The “apocalypse” is not about making predictions about the future but about determining who bears responsibility for injustice in the world. In that sense, all times—including ours—are “apocalyptic,” though in a different way than what is usually thought.
Since the devastating Greek conquest of the world by Alexander the Great, there have been apocalyptic insights and “revelatory” readings of the whole Hebrew Bible. The same is true of the New Testament with “Rome” as the world power then.
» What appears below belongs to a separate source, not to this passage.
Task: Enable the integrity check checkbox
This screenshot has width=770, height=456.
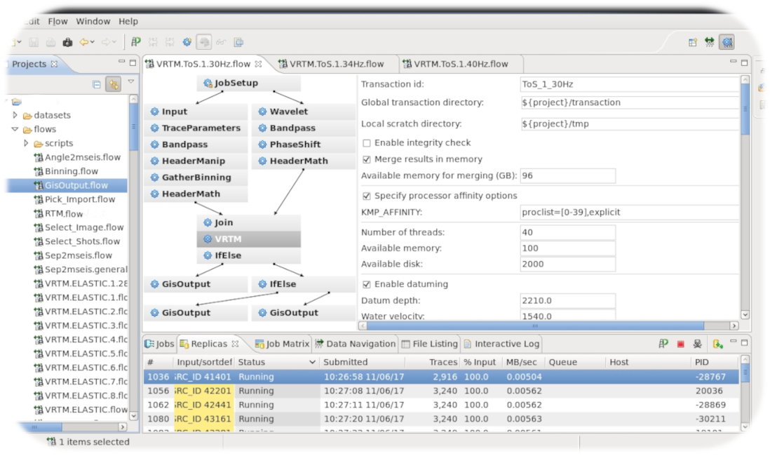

The same apocalyptic message is confirmed by the Qur’an when the Byzantines and the Persians fought for mastery of the world.
The apocalyptic message is that God will put an end to the unjust dominion of violence, money, and lies.
God’s kingdom will certainly arrive, but not through violence—after all, there “is no violence in God” (Diognetus).”
Erste kurze Rezensionen/Reviews:
“Building upon his earlier works that show how the three Abrahamic religions ‘walked along the same road, ‘ Wessels turns his attention here to the apocalypse, weaving a fascinating story of how the three religions understood the apocalypse, now that the ‘evening of history’ has become a universal concern.”
–Tarif Khalidi, Shaykh Zayid Professor of Arabic and Islamic Studies Emeritus, American University of Beirut
“An excellent discussion of apocalypse in Jewish, Christian, and Muslim Scriptures. Wessels sees a single apocalyptic narrative in them–not as predictions or signs of end-times, but as the quest for justice. This apocalypse prophetically reveals injustices and proclaims their end. The old order is dying and the new order is but a vision. This is a radical approach towards apocalypse, challenging the status quo ante and imagining a new world order of justice and righteousness.”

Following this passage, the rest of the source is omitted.